NEW DELHI: Standalone health insurer Star Health and Allied Insurance Company reported a 50 per cent drop in net profit to Rs55 crore for the second quarter ended September 2025, compared with Rs11 crore a year earlier.
The decline in profit was largely attributed to a rise in claims ratio and a moderation in investment income, which offset the growth in premium collections during the quarter.
The insurer’s net written premium rose to around Rs4,250 crore, up from Rs3,800 crore in the same period last year, reflecting steady demand for retail health covers.

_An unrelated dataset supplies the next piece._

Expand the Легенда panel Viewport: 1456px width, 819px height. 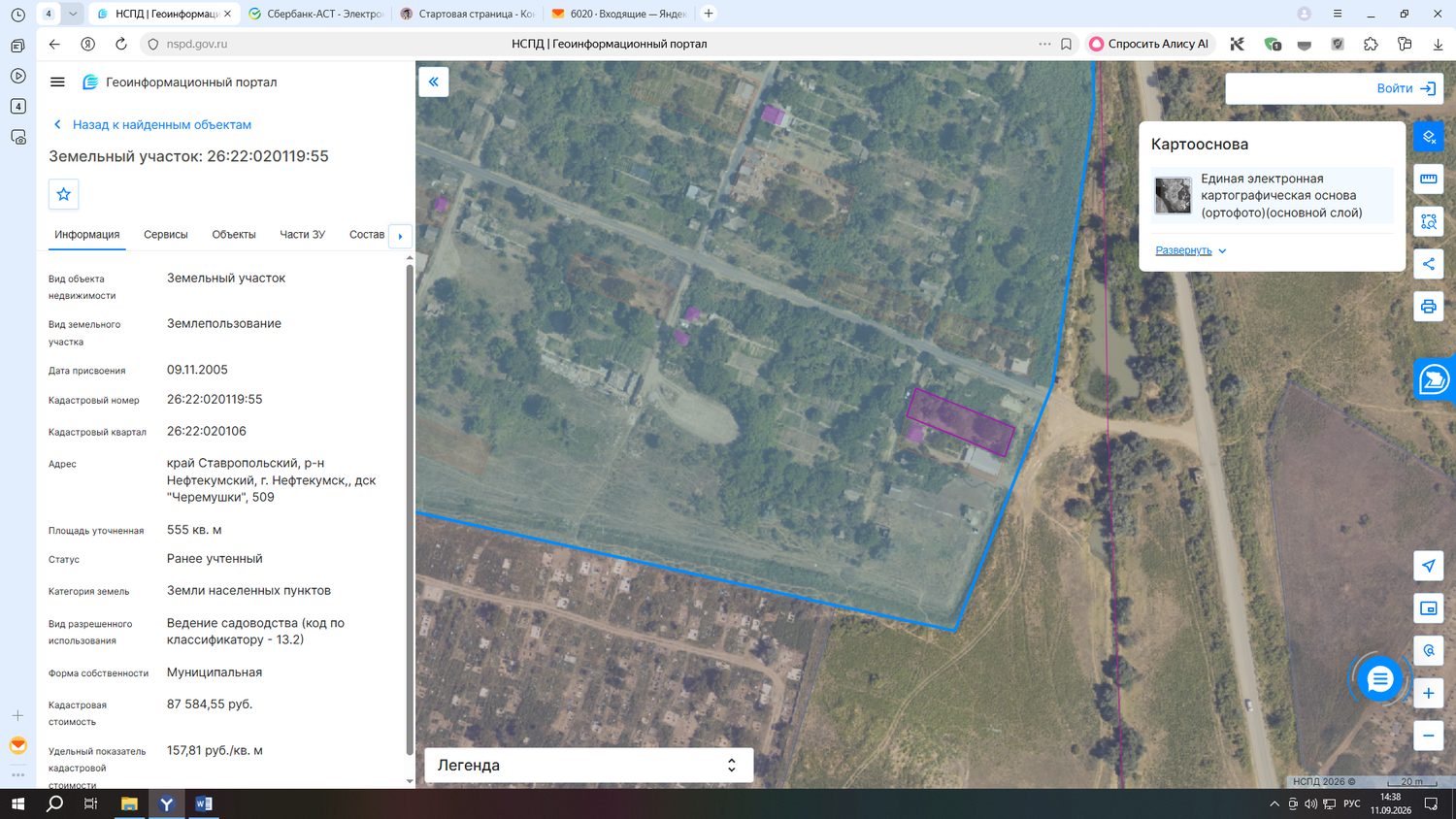pos(589,765)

Star Health claims ratio moved up to around 69 per cent from 64 per cent a year ago, driven by higher hospitalisation costs and an uptick in chronic and lifestyle-related illnesses. The management said that while policy renewals remain robust, cost pressures in the healthcare ecosystem continue to weigh on underwriting margins.

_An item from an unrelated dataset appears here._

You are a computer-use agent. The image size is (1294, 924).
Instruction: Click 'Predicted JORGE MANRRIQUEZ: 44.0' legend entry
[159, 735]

Star Health, backed by investor Rakesh Jhunjhunwala’s estate, continues to hold a leading share in India’s standalone health insurance segment, with over one-third of the retail health insurance market.
The company said it is focusing on expanding distribution through digital and bancassurance channels and tightening cost controls to support profitability in the second half of the fiscal.
The Star Health stock closed marginally lower on the BSE ahead of the results announcement.